** Begin Recorded data **

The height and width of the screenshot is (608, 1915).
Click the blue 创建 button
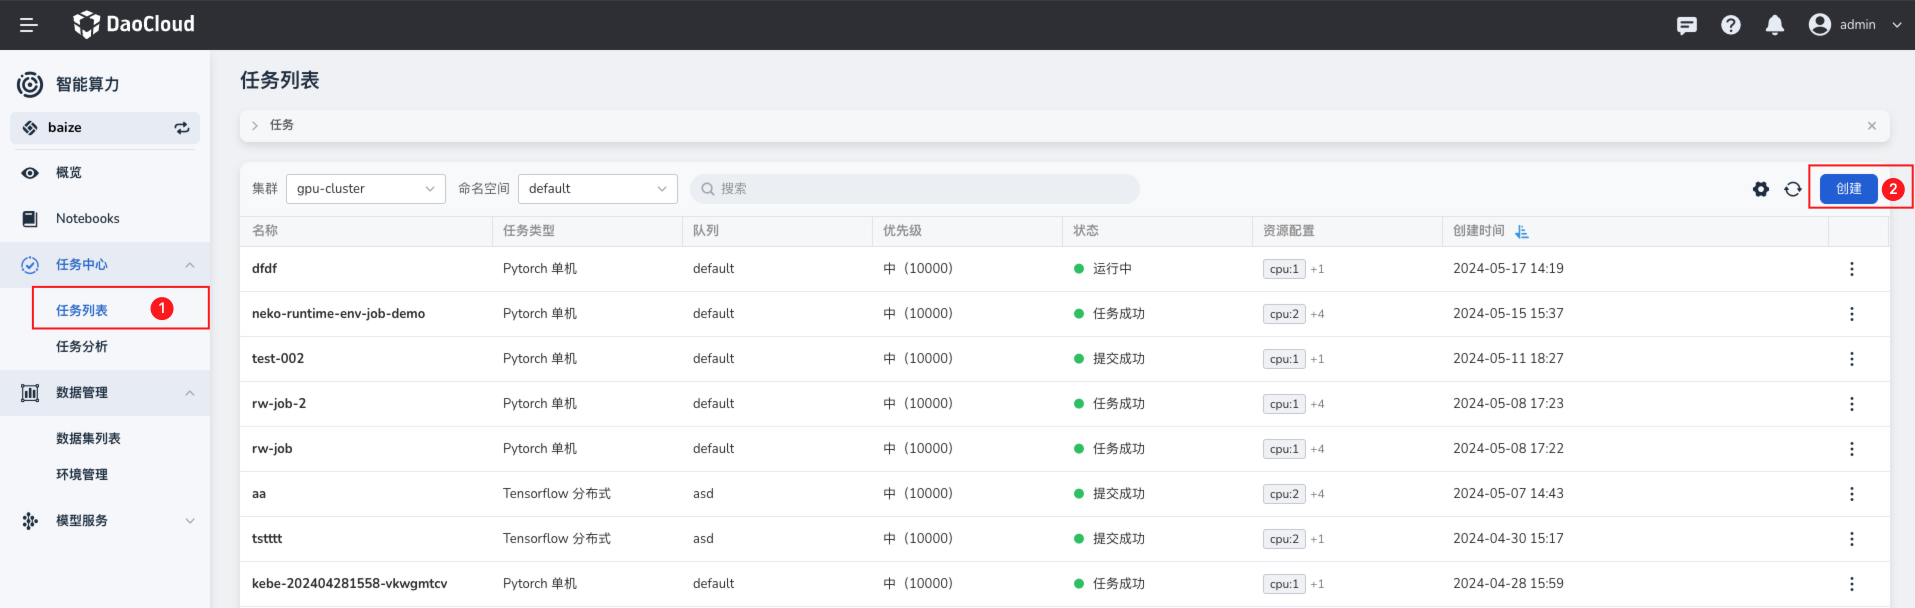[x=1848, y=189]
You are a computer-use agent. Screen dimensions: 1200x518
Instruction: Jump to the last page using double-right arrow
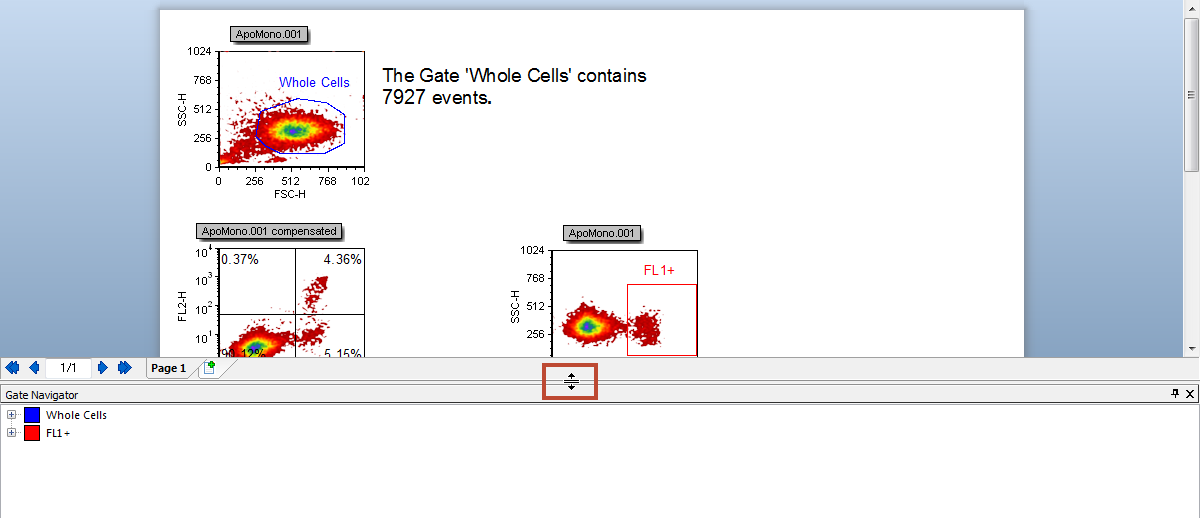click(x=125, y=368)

** End Recorded data **
** Begin Recorded data **

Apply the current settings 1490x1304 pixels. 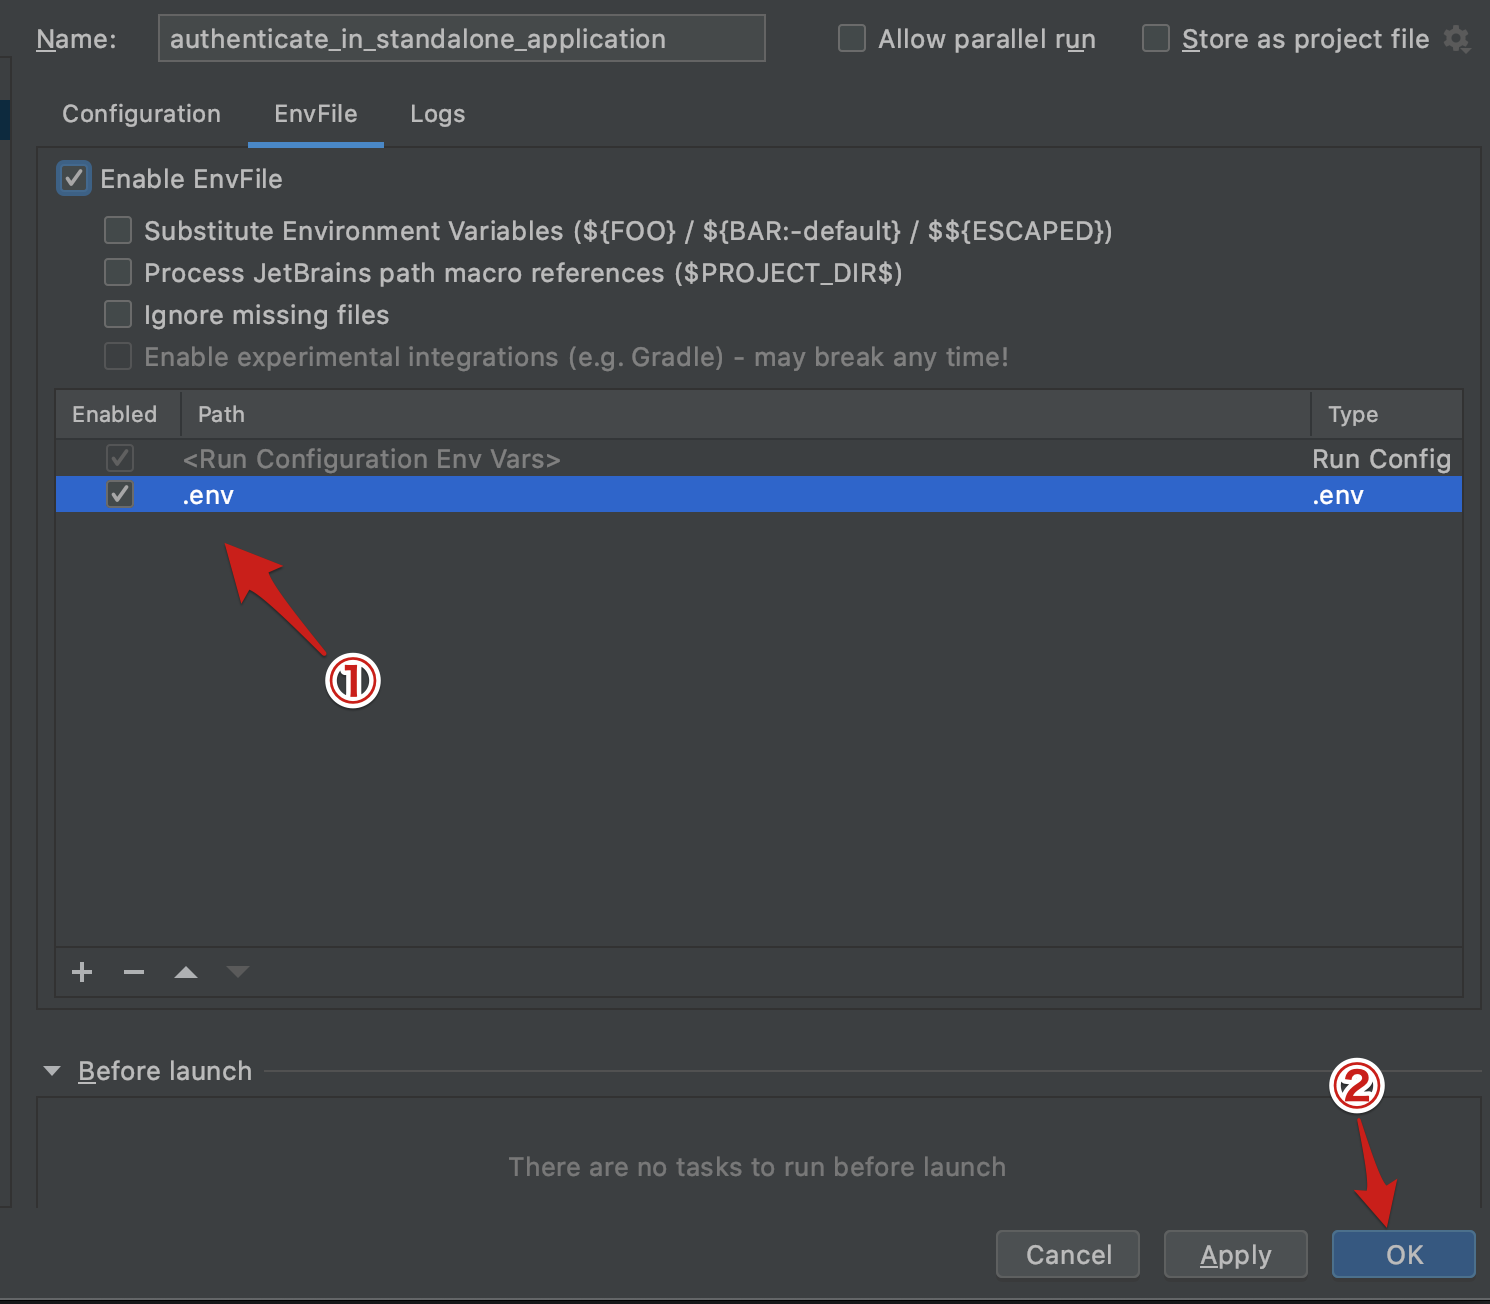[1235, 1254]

** End Recorded data **
** Begin Recorded data **

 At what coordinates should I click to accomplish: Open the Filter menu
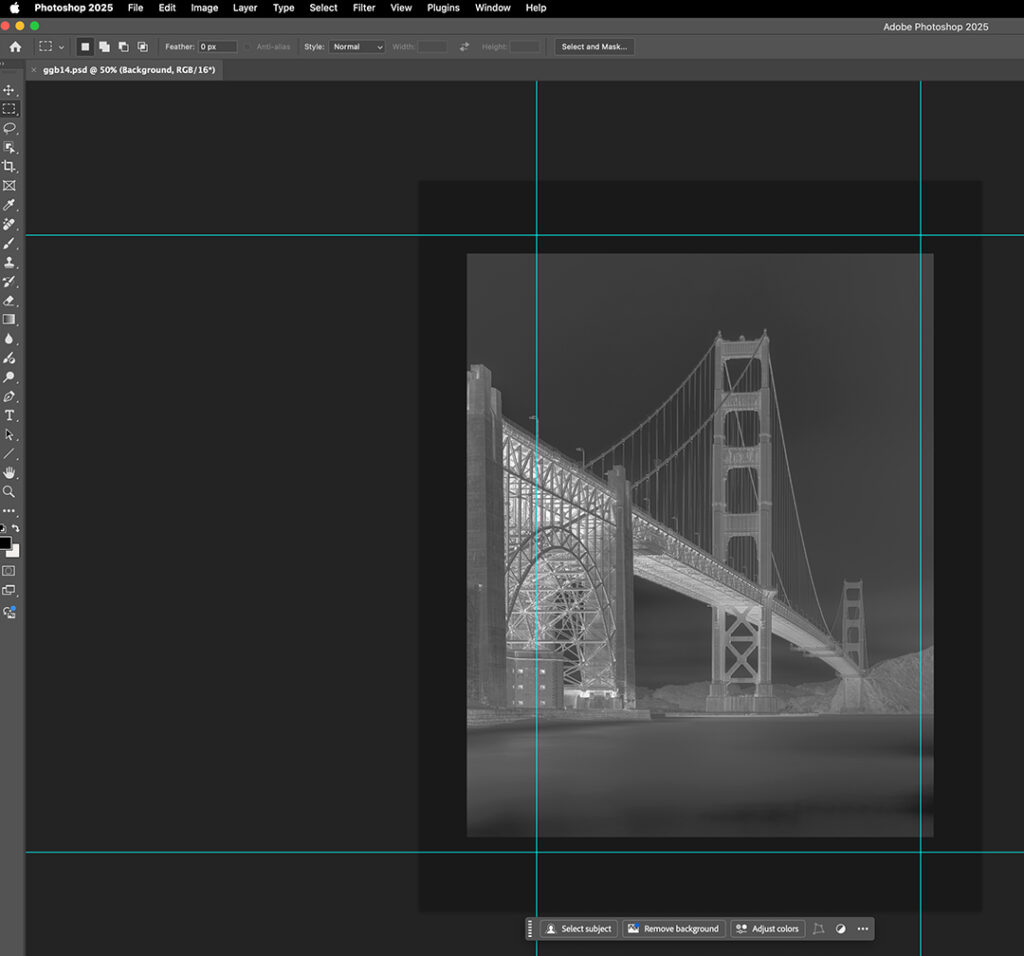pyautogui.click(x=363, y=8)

** End Recorded data **

• **Exercise task**
Could you repeat the material between the line containing "You are a computer-use" and the line containing "click(x=125, y=368)", inclusive, leaving the pictures out?

• **The result**
You are a computer-use agent. Screen dimensions: 1200x518
Instruction: Jump to the last page using double-right arrow
click(x=125, y=368)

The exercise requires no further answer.